*** Entries supplied ***

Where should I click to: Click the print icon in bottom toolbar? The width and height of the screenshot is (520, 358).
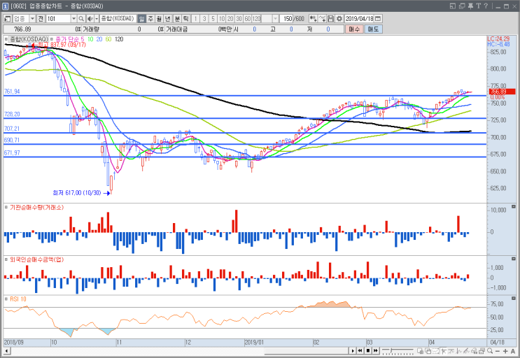482,351
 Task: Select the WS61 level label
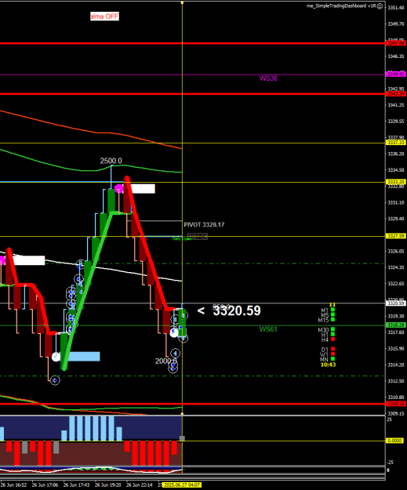click(268, 329)
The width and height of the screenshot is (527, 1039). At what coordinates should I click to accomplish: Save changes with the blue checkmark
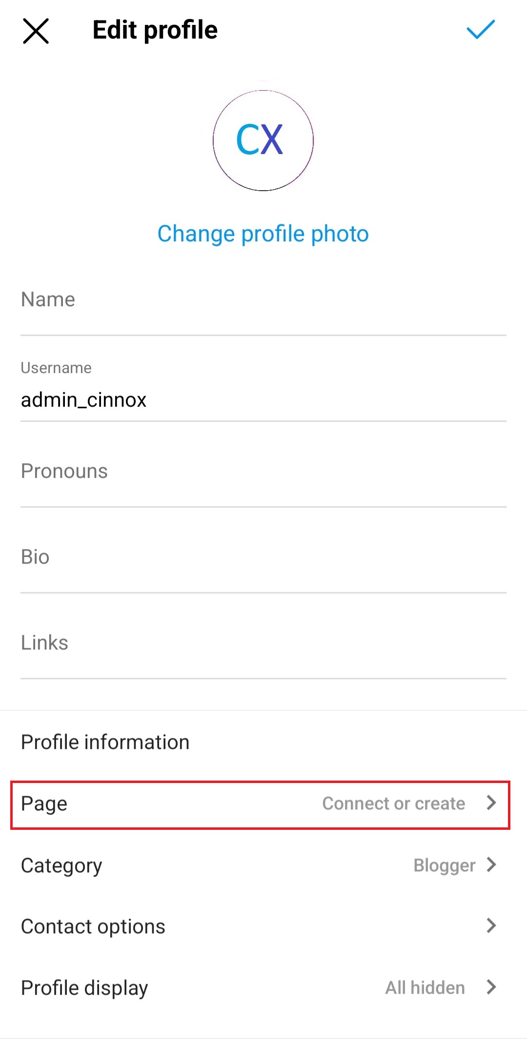481,30
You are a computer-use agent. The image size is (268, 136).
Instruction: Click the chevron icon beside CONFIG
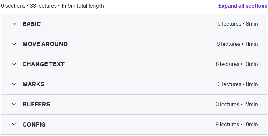[x=14, y=124]
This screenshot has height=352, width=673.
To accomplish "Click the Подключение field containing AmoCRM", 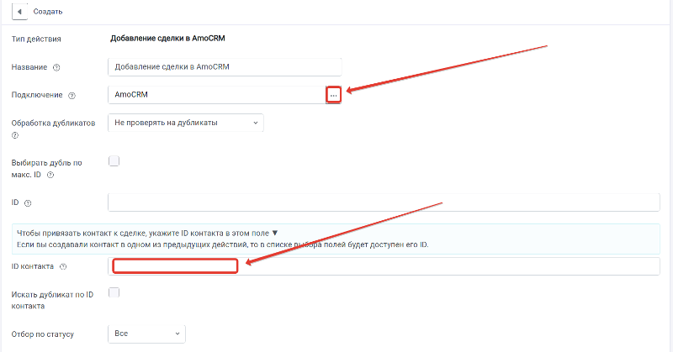I will (217, 95).
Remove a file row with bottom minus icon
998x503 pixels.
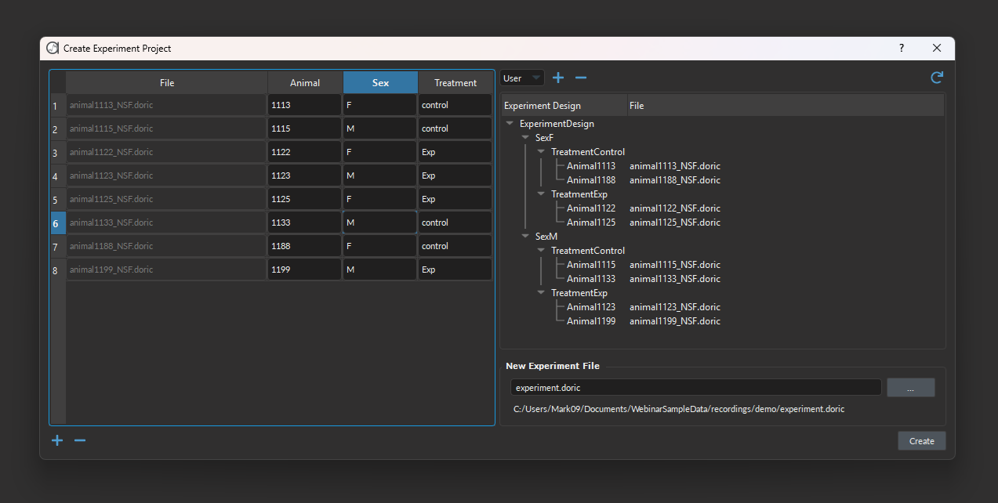coord(80,440)
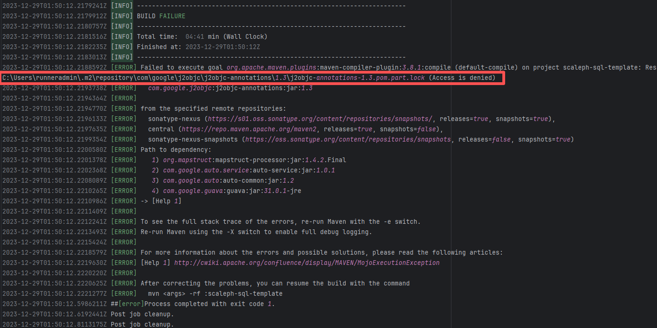Open the s01.oss.sonatype.org snapshots repository URL
Image resolution: width=657 pixels, height=328 pixels.
(x=320, y=119)
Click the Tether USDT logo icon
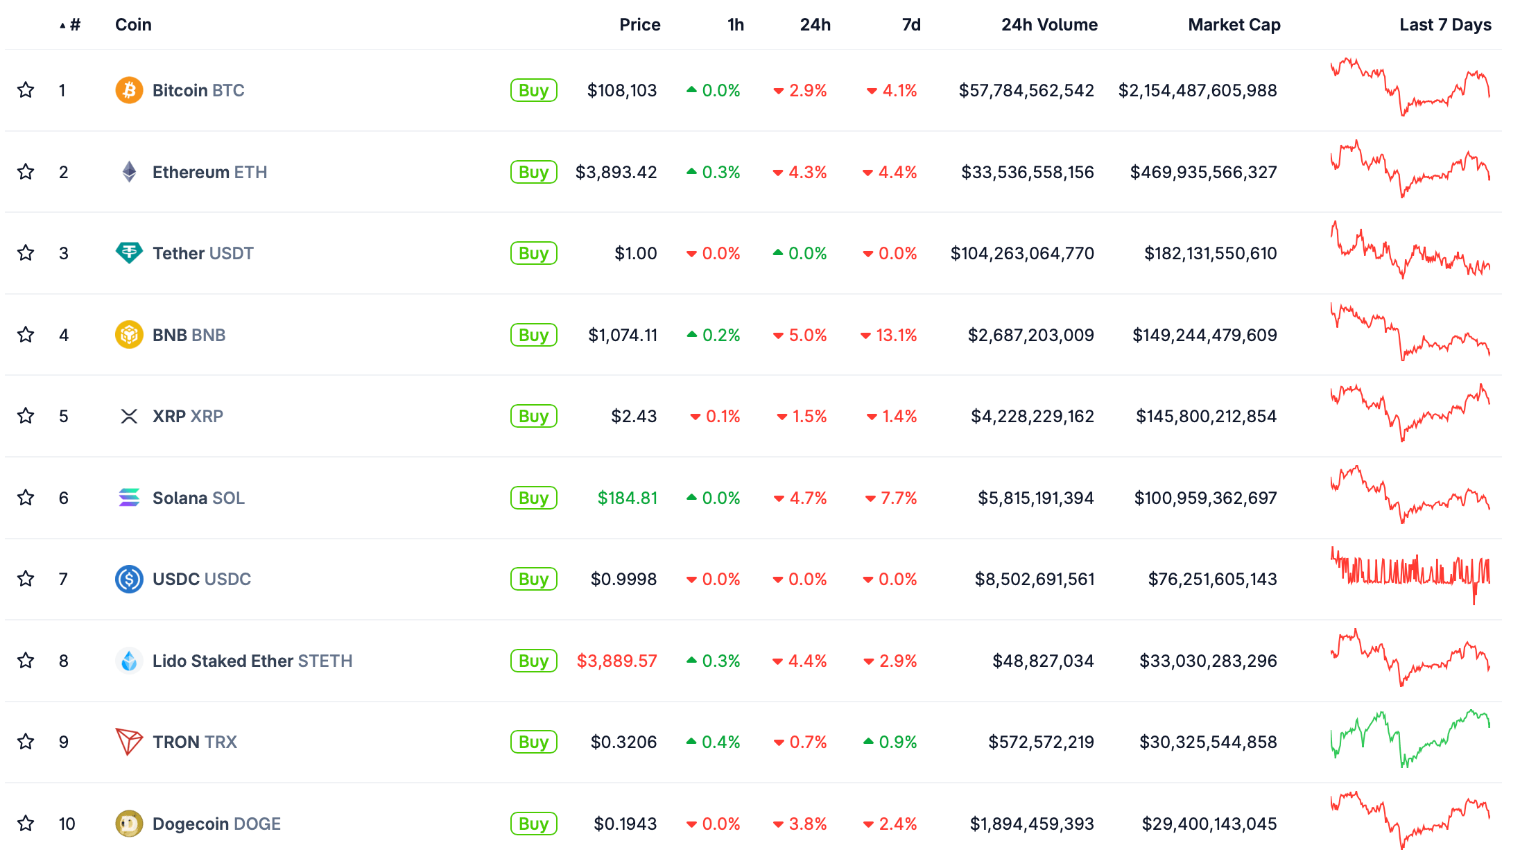The image size is (1520, 861). click(129, 253)
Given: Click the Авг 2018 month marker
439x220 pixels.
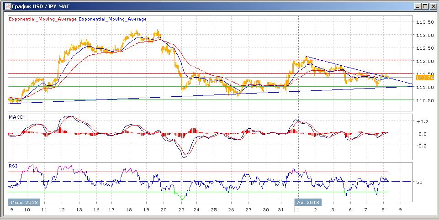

*** End of Entries supplied ***

## Task brief
Please, leaving out all pictures, transcribe exactly the lines above from the one containing "Given: Click the Авг 2018 month marker" through the final line, both included.

## Response below
Given: Click the Авг 2018 month marker
439x220 pixels.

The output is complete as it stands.